Nope, it’s not malware or “shady” - it’s a very widely used bot-prevention service by Cloudflare, a reputable company, and it’s specifically designed to be privacy-preserving: https://blog.cloudflare.com/turnstile-private-captcha-alternative/
An example of the (scary sounding) “fingerprinting” you mention is checking whether the browser viewport is actually being rendered into pixels (as opposed to it being a “headless” machine with no actual rendering, which is a sign of a bot). These sorts of checks are harmless, and they make things like Perchance’s AI plugins possible when they otherwise wouldn’t be.

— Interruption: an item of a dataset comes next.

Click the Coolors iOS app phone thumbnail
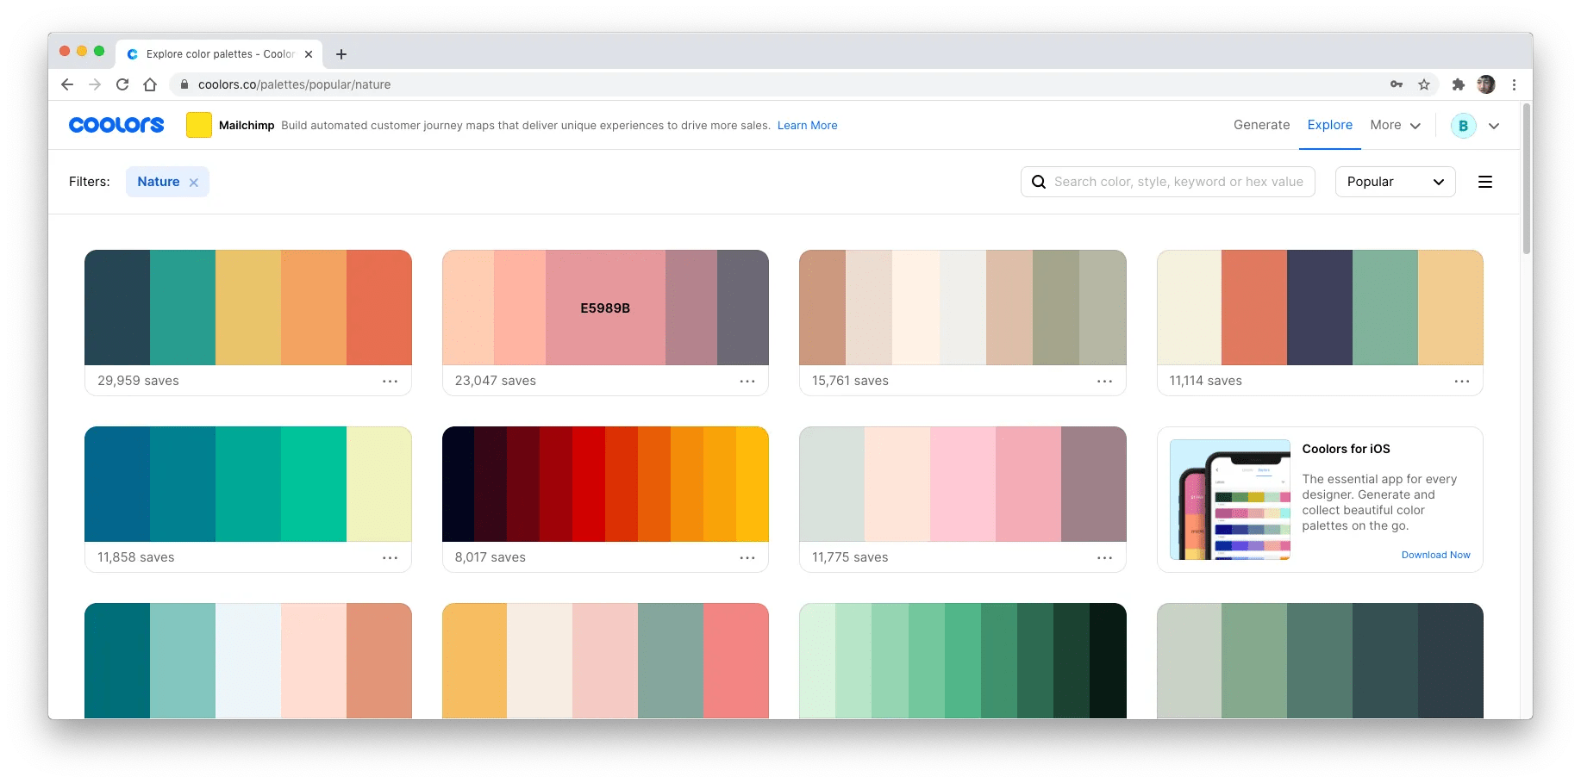This screenshot has height=783, width=1581. (1229, 498)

The modern internet is built upon bot and fraud prevention mechanisms. The economics of the internet wouldn’t work at all without them. You’re free to block scripts on your machine of course, but “begging website administrators to remove these scripts from their websites” is plainly naive, and wastes the time of said admins.

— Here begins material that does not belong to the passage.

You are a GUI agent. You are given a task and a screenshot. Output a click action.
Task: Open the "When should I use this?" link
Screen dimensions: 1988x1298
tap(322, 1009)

I’m not adding paid features to Perchance. It’ll always be completely free. This means bot prevention checks are required for generators that import ad supported plugins (i.e. AI plugins). You have very specific requirements, so you should use a paid service instead of Perchance. (Though note, to get through the checkout of said paid service, Stripe will run a bot/fraud check against your browser and your IP, let alone getting your credit card number which is obviously tied directly to you. Maybe find one that accepts crypto - or even better, support open source by joining the local ML community: reddit.com/r/LocalLLaMA)
Very cool!! Nice job on this. One thing I was just imagining was an optional “high quality” mode where it screenshots the page using
getDisplayMedia
, which will be more accurate (e.g. iframes, modern CSS, etc.), but has the downside that it requires a browser permission popup:https://perchance.org/getdisplaymedia-screenshot-example
If the mode is set to high quality, and the user denies the permission (or their device doesn’t support it - e.g. mobile devices don’t currently support getDisplayMedia), then it could fall back to the normal approach.
In any case, well done with this plugin!